Tuesday, July 21, 2020

Would a Senate bill (accidentally) end child abuse investigations in some states and counties?


Probably not. But the bill reveals how little lawmakers know about how child welfare really works.

            Last week I updated a previous post to this Blog concerning various proposed federal legislation to provide more money to child welfare in response to COVID-19. The update concerned a bill for which the full text was only recently released.  It’s called the “Child Welfare Emergency Assistance Act” and it’s sponsored by four Democratic Senators.

The update dealt with how governments would be allowed to spend $2 billion in additional federal funds.

But there’s another intriguing provision of the bill. It’s called “Requirement for De-escalation Strategies Relating to Interactions With Law Enforcement Authorities.” It requires governments to

(A) develop and implement de-escalation strategies to—
(i) reduce unnecessary interactions with law enforcement authorities for children, youth, and families coming to the attention of child welfare agencies and for children and youth in foster care; …
(iii) ensure that any involvement of law enforcement authorities in child abuse or neglect investigations, child welfare interventions, placement incidents, or court or administrative proceedings involving children or youth in foster care, is not coercive or intended to intimidate … 

But there’s a problem: There are places in the United States where law enforcement is in charge of all child abuse investigations.  In Nebraska, law enforcement performs initial investigations and decides whether or not to remove children.  That also is the case in six Florida counties.

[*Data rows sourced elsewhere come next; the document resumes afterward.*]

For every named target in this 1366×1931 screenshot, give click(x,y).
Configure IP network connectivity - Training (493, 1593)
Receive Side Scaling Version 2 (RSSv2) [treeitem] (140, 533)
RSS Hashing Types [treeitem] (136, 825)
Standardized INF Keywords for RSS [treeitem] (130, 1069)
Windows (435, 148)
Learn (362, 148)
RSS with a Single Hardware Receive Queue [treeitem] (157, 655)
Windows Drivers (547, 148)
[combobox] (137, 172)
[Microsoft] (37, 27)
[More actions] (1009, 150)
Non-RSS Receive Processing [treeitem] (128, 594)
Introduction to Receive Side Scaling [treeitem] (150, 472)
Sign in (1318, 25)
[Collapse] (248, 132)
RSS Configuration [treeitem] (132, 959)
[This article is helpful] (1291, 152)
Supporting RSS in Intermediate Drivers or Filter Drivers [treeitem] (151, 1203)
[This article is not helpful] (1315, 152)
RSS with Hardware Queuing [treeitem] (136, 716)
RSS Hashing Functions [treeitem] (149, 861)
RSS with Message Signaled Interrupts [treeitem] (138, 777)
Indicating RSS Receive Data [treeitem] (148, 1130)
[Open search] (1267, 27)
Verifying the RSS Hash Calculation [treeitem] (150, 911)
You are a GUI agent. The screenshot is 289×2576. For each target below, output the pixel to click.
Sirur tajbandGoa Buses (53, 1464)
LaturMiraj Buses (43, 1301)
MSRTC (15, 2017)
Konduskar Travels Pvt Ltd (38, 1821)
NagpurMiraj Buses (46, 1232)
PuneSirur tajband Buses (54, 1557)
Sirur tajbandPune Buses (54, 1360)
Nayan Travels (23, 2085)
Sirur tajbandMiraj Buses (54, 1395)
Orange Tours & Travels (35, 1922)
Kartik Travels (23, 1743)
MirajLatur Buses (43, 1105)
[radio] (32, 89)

There is no action government can take against a family that is more coercive than tearing it apart and consigning the children to the chaos of foster care. The threat of such action is pretty intimidating.  And almost all interaction between child abuse investigators and families is unnecessary since at least 80 percent of all reports they investigate – and probably far more – are false. 

So if federal law were to prohibit law enforcement from doing anything unnecessary, coercive or intimidating during a child abuse investigation, law enforcement could no longer lead child abuse investigations.

Of course even if such a bill became law – and it almost certainly won’t – the investigations wouldn’t really stop. At most, they would be transferred back to state or local child protective services agencies.  But Florida’s record suggests that would make no difference.

In Florida the change was made with the hope that it would lead to more children being taken from their families. The theory was that hardnosed cops wouldn’t be “fooled” by those awful parents who could sucker bleeding heart caseworkers.

In fact, when the transition was pending I heard such hopes – or fears, depending on who was expressing them -- and I said at the time nothing would really change.  At this time Florida was in the midst of one of its periodic foster-care panics. Workers already were rushing to tear apart families needlessly; turning over the job to people who might have some concept of things like “evidence” wasn’t going to make things worse.

Although it’s been a while since I’ve checked, as far as I know that turned out to be correct. I know of no pattern showing that counties where sheriffs do the investigating are more likely to take away children than areas where the responsibility remains with the Florida Department of Children and Families.  They’re equally awful.

That’s something sponsors of this bill, and all those rushing to suggest that money saved from defunding the police should be plowed into social work, need to understand. In child welfare, the caseworkers are the police.  They exercise the ultimate coercive power over another human being and they have more leeway to do it than the police who wear blue uniforms.

Consider another example from Florida: When law enforcement wanted to sneak into a home to do a search for marijuana plants but couldn’t get a warrant, they pretended to be DCF caseworkers because they knew the family wouldn’t dare keep them out!

As Professor Dorothy Roberts of the University of Pennsylvania Law School, a member of NCCPR's Board of Directors has written:

            I am concerned by recommendations to transfer money, resources and authority from the police to health and human services agencies that handle child protective services (CPS). These proposals ignore how the misnamed “child welfare” system, like the misnamed “criminal justice” system, is designed to regulate and punish black and other marginalized people. It could be more accurately referred to as the “family regulation system.”

            What we really need are laws that force CPS agencies to de-escalate their own attacks on families – attacks that often destroy children in order to “save” them.